Sharpe won three Super Bowls and made the cover of a Wheaties Box. (Forget the NFL; you’re not a real athlete until you’re acknowledged by General Mills.)

Shannon was elected to the Pro Bowl eight times, and his college retired his number. Ironically, his college jersey number was No. 2, probably how Shannon felt behind brother Sterling, until Shannon started winning Super Bowls.

The higher-ranked Sterling never won the Big Game (although he made it to the Pro Bowl multiple times), and his career was cut short due to a serious neck injury. It has possibly made Thanksgivings at the Sharpe house very uncomfortable, especially when they turn on the football game.

Andre Reed

  • Round 4, Pick 86

There’s something to be said about going into the league virtually incognito. Unlike the guys in the draft’s top ten, the ones with cameras in their faces and with every fail scrutinized, discussed, and ultimately sneered at, the ones lower in the draft can take some time to find their rhythm.

Wide receiver Andre Reed went to college at Kutztown. Yeah, I’ve never heard of it, either. That may be why scouts weren’t hot on his tail.

A member of the 1985 draft class, Reed was picked up by the Buffalo Bills and played with the team for 15 years, taking the team to four Super Bowls. He’s been called “an army of one.”

Of the more than ten thousand wide receivers who have played for the NFL over the years (yes, I calculated it), Reed is considered in the top 20 best of all time. He received for more than 13,000 yards, one of the highest receiving stats in history for a wide receiver.

The Bills released Andre Reed and standout running back Thurman Thomas in 2000 because of budgeting issues, forgetting that there’s a reason these were among the highest-paid players on the roster. It may have saved the team some dollars, but it cost them success.

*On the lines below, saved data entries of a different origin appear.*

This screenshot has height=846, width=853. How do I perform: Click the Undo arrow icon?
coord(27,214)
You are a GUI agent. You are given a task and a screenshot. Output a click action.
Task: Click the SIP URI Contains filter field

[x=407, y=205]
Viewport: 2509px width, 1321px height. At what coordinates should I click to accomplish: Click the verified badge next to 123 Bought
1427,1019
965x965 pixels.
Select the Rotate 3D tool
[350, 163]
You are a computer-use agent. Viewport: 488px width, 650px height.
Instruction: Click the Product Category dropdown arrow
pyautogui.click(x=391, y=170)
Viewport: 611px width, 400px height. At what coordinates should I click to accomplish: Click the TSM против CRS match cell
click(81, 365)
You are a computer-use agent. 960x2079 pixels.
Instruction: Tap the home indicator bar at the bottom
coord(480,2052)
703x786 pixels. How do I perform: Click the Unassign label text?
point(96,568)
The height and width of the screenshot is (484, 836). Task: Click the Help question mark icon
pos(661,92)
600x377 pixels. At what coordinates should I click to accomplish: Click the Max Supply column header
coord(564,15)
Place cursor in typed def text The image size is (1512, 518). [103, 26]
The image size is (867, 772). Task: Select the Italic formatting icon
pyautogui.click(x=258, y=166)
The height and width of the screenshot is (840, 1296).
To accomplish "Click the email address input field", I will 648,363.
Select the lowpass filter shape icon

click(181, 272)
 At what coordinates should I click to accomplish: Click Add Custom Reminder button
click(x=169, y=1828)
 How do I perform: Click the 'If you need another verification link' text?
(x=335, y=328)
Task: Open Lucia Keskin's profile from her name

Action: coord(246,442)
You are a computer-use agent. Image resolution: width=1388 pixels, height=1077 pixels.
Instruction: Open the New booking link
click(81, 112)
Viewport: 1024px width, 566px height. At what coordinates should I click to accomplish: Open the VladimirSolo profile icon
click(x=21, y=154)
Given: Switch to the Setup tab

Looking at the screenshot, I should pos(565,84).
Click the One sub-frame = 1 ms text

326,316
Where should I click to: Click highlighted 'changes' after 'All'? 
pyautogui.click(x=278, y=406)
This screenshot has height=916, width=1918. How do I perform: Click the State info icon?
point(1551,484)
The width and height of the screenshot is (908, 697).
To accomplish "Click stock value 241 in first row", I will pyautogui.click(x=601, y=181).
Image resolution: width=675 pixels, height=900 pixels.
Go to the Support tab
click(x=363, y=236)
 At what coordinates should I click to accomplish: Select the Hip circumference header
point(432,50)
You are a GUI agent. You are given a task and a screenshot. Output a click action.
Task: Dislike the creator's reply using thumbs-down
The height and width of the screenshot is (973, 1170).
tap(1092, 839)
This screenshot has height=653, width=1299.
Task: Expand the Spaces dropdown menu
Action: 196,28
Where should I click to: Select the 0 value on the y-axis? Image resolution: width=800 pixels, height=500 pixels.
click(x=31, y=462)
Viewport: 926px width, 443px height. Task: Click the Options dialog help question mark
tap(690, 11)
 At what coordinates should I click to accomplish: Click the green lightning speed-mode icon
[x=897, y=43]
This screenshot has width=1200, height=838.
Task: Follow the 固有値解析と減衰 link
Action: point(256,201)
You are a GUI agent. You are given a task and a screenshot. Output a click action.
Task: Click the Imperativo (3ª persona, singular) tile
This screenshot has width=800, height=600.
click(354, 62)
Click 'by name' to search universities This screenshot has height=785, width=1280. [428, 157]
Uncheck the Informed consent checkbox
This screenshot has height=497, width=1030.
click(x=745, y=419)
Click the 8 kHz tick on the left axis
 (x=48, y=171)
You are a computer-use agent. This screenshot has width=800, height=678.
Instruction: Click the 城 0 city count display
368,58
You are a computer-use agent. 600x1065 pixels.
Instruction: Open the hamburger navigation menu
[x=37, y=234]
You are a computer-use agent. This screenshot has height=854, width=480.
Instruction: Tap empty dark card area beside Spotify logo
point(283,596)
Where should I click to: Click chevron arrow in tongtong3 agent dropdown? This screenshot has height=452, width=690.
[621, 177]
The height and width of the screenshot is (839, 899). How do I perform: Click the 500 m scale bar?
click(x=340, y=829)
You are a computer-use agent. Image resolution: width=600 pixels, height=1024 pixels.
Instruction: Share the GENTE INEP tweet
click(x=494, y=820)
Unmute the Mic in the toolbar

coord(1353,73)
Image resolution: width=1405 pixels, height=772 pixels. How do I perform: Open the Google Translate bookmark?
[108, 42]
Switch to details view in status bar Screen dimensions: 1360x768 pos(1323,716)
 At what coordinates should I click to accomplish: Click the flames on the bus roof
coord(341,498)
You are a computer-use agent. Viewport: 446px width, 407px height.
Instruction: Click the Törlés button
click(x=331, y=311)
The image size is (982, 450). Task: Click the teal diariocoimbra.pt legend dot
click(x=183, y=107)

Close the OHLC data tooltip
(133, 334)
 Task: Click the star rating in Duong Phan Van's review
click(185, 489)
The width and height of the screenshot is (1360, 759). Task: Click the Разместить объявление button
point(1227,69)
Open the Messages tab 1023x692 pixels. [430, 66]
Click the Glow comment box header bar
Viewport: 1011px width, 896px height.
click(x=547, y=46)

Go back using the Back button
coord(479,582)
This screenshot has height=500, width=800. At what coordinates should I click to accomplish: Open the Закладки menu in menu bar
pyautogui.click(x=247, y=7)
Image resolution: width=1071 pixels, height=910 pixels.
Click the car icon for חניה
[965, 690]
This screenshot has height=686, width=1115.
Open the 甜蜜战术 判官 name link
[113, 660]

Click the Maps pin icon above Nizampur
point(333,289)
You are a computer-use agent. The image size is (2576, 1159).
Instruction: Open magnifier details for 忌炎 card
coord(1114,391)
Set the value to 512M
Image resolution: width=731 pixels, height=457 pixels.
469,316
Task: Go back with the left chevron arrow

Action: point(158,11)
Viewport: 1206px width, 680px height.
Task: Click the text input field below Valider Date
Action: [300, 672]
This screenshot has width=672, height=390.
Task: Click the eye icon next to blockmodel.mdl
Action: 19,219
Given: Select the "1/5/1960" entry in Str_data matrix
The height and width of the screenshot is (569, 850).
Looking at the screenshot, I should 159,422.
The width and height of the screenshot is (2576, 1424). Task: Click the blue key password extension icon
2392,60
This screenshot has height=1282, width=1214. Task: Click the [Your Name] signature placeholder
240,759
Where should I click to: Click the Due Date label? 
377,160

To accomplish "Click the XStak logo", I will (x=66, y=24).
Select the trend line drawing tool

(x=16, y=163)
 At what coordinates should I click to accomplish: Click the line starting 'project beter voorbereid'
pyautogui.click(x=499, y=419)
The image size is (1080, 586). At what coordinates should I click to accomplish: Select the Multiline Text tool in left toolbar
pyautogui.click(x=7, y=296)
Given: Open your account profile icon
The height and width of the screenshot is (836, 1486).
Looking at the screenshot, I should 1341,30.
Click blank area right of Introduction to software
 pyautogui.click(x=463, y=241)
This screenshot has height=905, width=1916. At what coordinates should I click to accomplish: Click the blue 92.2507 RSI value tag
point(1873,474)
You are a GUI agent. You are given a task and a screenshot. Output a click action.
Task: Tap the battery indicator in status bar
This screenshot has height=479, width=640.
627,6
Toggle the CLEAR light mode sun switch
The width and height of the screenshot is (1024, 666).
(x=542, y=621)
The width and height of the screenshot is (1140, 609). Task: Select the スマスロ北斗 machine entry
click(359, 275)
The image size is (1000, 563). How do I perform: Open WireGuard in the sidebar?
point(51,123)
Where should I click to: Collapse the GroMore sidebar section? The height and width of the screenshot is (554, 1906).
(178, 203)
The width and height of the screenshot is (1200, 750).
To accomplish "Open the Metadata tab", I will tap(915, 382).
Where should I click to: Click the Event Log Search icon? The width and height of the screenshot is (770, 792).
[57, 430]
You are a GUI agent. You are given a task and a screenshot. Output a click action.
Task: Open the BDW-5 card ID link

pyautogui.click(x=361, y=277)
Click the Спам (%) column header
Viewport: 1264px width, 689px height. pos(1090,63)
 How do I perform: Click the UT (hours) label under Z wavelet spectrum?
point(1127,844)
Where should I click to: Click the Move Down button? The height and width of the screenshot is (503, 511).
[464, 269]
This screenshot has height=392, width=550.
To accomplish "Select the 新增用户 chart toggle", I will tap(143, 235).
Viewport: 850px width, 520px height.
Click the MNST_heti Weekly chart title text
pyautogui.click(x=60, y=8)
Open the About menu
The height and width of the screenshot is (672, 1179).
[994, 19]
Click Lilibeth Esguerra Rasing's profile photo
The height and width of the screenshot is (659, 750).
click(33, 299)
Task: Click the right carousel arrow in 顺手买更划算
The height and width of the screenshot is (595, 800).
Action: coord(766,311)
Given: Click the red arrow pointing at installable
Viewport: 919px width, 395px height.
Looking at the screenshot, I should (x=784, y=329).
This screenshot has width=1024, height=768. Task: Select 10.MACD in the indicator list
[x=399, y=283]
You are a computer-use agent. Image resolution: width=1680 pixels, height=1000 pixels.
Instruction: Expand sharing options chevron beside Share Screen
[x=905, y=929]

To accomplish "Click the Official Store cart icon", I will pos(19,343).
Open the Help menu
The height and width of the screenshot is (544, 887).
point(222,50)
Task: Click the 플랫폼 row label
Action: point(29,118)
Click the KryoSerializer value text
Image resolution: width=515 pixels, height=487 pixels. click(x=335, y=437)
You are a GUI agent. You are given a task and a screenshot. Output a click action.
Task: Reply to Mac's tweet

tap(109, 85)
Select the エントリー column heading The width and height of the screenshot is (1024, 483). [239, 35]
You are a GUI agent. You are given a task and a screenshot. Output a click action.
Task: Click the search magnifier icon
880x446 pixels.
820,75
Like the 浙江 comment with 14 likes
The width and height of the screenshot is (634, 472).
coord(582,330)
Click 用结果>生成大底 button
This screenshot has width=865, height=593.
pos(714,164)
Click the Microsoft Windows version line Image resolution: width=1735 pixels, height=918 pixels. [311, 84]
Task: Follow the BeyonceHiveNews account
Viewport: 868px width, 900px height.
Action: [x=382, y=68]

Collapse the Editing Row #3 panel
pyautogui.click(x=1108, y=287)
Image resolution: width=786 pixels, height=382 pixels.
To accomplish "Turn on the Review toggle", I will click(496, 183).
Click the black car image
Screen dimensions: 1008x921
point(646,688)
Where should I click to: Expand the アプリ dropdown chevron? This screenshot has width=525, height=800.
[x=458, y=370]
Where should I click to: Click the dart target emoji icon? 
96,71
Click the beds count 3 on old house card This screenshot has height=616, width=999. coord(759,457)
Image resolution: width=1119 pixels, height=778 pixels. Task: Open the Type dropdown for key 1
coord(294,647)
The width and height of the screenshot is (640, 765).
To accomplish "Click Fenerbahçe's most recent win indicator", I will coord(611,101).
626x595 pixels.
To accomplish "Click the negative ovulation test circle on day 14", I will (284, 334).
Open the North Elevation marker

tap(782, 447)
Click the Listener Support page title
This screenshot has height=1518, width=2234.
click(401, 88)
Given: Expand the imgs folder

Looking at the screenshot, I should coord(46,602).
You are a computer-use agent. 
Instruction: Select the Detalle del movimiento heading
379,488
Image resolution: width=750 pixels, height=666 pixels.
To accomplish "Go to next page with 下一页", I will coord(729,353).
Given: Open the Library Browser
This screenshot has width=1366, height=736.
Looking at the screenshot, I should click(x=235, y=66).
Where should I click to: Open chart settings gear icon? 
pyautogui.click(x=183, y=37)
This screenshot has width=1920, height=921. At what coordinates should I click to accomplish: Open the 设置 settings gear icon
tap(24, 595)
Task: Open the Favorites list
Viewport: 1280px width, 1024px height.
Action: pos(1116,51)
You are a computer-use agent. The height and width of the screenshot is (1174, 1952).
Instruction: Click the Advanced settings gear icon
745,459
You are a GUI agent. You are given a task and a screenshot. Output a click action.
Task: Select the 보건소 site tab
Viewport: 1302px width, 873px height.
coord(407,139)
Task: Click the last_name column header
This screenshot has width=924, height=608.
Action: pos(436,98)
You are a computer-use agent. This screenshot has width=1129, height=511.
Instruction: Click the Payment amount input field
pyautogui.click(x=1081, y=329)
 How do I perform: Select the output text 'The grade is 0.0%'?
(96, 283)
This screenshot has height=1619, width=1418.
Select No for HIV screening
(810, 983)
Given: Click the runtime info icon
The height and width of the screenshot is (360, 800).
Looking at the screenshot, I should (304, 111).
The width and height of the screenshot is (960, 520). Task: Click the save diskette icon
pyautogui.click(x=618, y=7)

The team went into a slump that lasted longer than a decade. In fact, they didn’t make an appearance at the playoffs again until 2017.

Note: sometimes teams will look at a player’s age and length of time with the team and think they’re being proactive by releasing the player at what owners and coaches think is “the right time.”

“Let’s make room for new blood,” the powers that be will think, forgetting that the older player is a tried and true winner. I wonder…will the Patriots regret releasing Brady as much as the Bills regret giving up Reed?

Roger Staubach

  • Round 10, Pick 129

Even people who don’t follow football know this name. “Staubach,” they say. “Not sure who he is, but he’s definitely a football guy.”

But as I said, that’s just the non-football people. (There are about three of them. I checked.) Football fans know Staubach as one of the best quarterbacks in the history of American football. But let’s begin at the beginning.

Staubach won the Heisman at the Naval Academy (and also captained the Navy’s baseball team). Although he was drafted in 1964, he didn’t begin playing pro football until 1969, after time spent fighting in Vietnam.

Staubach did incur some injuries during his early years with Dallas, which made for some spotty on-field attendance, but he did perform well when he was healthy. By 1973, he was feeling good and on top of his game.

The only football colors Staubach ever wore were blue and silver. He played with the Dallas Cowboys his entire 11-season career, taking the team to the Super Bowl five times, and was the starting QB in four of those championship games.

Staubach is one of the few players in NFL history to win both the Heisman Trophy and Super Bowl MVP recognition. Note to those of you who bet on the NFL: don’t rely solely on combine numbers, draft placement, and hype. Stay alert for grit and focus and sometimes just a sheer love of the game that can take a player and his team into the playoffs.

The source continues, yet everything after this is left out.